19. No Waiver of Participation and Preservation of Rights
Except as provided in this Agreement, nothing herein is intended to, does or shall be deemed
in any manner to waive, limit, impair or restrict the ability of each of the Noteholders to protect
and preserve its rights, remedies and interests, including, but not limited to, its claims against
any of the Debtors, any liens or security interests it may have in any assets of any of the
Debtors, or its full participation in the Chapter 11 Cases. Without limiting the foregoing sentence
in any way, if this Agreement is terminated in accordance with its terms for any reason, the
parties hereto each fully reserve any and all of their respective rights, remedies and interests,
subject to Section 6(b) in the case of any claim for breach of Agreement arising prior to
termination.

### DATA EXTRACT
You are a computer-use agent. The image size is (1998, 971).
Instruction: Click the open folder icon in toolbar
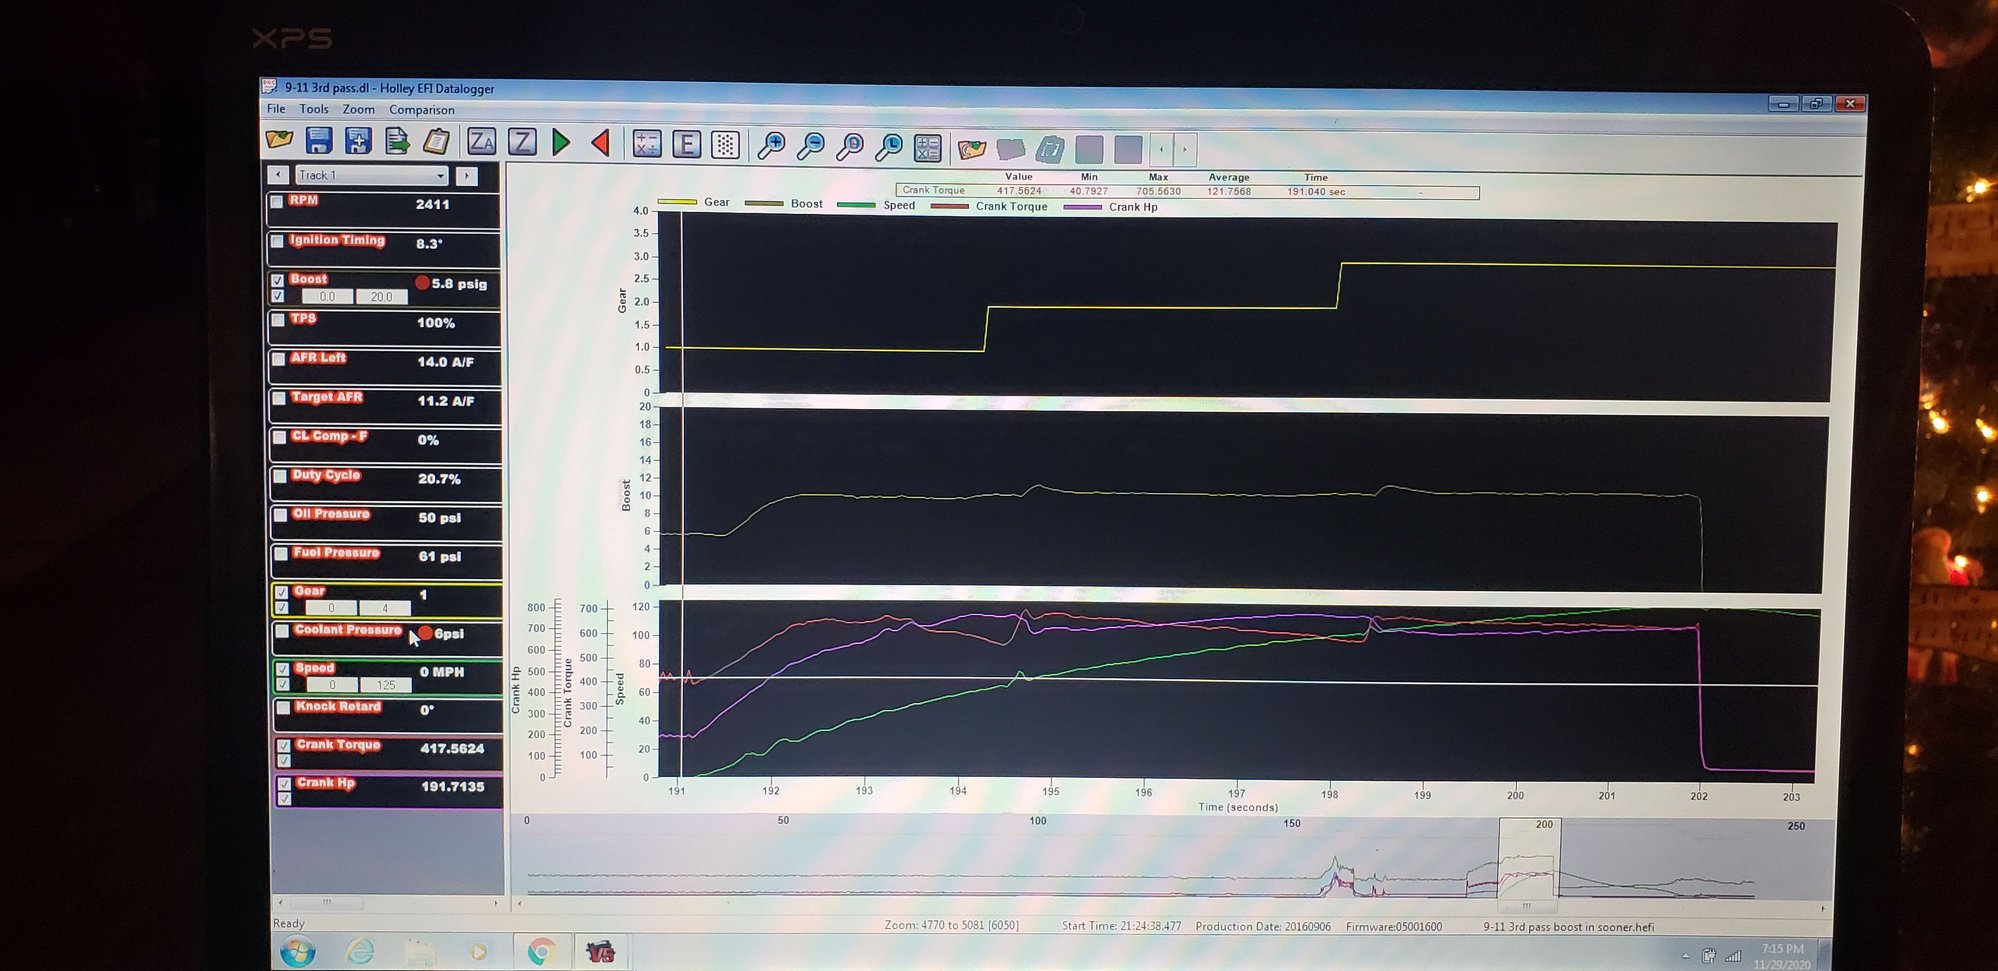pyautogui.click(x=279, y=141)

### PROBLEMS TO WORK ON
• 1. Reproduce the Section 19 clause word for word, everything from "19. No Waiver" down to "termination.".
• 2. According to the Section 19 clause, which section governs a claim for breach of the Agreement that arose before termination?
• 3. Continue the Section 19 agreement text from the point where it stops.

### FINAL ANSWERS
• 1.
19. No Waiver of Participation and Preservation of Rights
Except as provided in this Agreement, nothing herein is intended to, does or shall be deemed
in any manner to waive, limit, impair or restrict the ability of each of the Noteholders to protect
and preserve its rights, remedies and interests, including, but not limited to, its claims against
any of the Debtors, any liens or security interests it may have in any assets of any of the
Debtors, or its full participation in the Chapter 11 Cases. Without limiting the foregoing sentence
in any way, if this Agreement is terminated in accordance with its terms for any reason, the
parties hereto each fully reserve any and all of their respective rights, remedies and interests,
subject to Section 6(b) in the case of any claim for breach of Agreement arising prior to
termination.

• 2. Section 6(b)

• 3.
20. | Successors and Assigns; Severability; Several Obligations. |
This Agreement is intended to bind and inure to the benefit of the parties and their
respective successors, assigns, heirs, executors, administrators and representatives. The
invalidity or unenforceability at any time of any provision hereof shall not affect or diminish in
any way the continuing validity and enforceability of the remaining provisions hereof. The
agreements, representations and obligations of the Participating Noteholders under this Agreement
are, in all respects, several and not joint.
21. Relationship Among Parties.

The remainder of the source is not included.